No revival or historical models here, Almeria is a bold and distinctive serif typeface (almost) only born from it’s author’s mind! Almeria’s surprising shapes undoubtedly make it a contemporary companion for every designers. With a right contrast between thick and thin strokes, Almeria combines sharp terminals and elegant calligraphic bowls with a slightly condensed width optimized for both running texts and display purposes.

Peckham takes its roots in a surprising French Canon from Vincent Figgins specimen (1801 / 1815). It has the typical boldness of Figgins’display type but was adapted to the contemporary taste. While keeping the original contrasts and sharp verticality of Figgins’French Canon, Peckham is also nourished by early nineteenth century’s Scotch Roman typefaces and later revivals of the genre.

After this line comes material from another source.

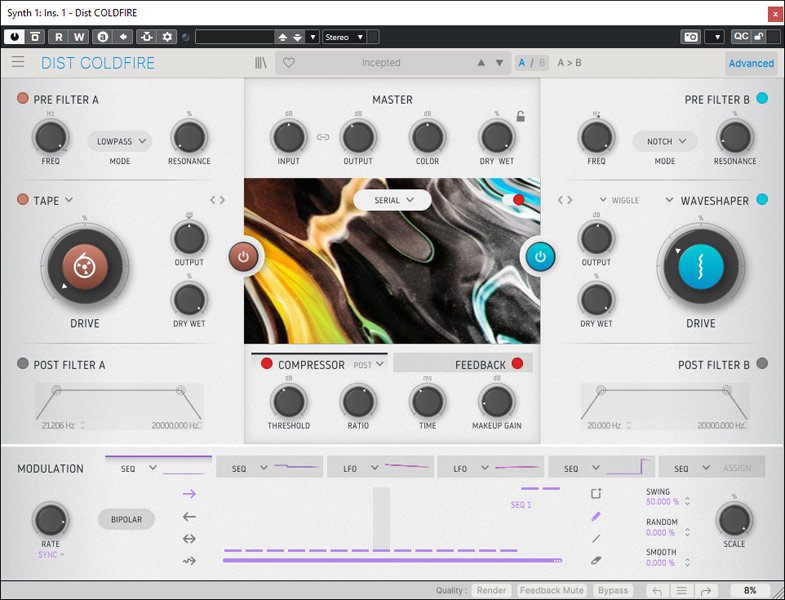785x600 pixels.
Task: Open the preset library browser icon
Action: (261, 63)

Grotex was inspired by European 20th century sans serif. Rather than an historical grotesk, Grotex was designed as a geometrical sans serif with humanistic hints — both suited for display purposes and running texts. During the development of the family, a monospace version and a weird “micro” version (for very small sizes) came to life as special companions to the standard styles. These gross distortions deliberately made “micro” the Grotex’s crooked twin brother. A few years later, the name “Grotex” was stolen. This new version – Gortex– is the family’s only survivor, adapted for very small size uses: fully redrawn with exaggerated ink traps, shortened descenders, splayed squarish counters and bowls, and loose spacing.
These flaws are lost in the mass of a 6 pt text, but become obvious when you take a closer look. In the spirit of great classics (as Matthew Carter’s Bell Centennial), Gortex Micro’s design makes it perfectly legible at any size and utterly surprising for titling – Well, yeah, we know that’s how it’s going to end anyway…

Hazel is a rather contrasted stencil face meant for display uses –although it also proved to perform equally well in text settings– with taut curves and blade-sharp cuts.
Firstly drafted with “Times-and-alike” classics in mind, notably in terms of contrast and text color, its design eventually radicalized while being infused with more surprising forms and finally reaching for a stronger personality. In 2020, Hazel comes back to the drawing-board to undergo an overall re-lifting. Letter-shapes, metrics, kerning, Opentype features… Every aspect of the typeface is carefully checked with fresh eyes and duly remastered. An italic companion was finally added. If the newly re-born Hazel Display New now delivers all its subtleties at display sizes, its rather open counterforms and subtle stencil cuts manage to enlighten every texts from the inside, even at smaller point sizes.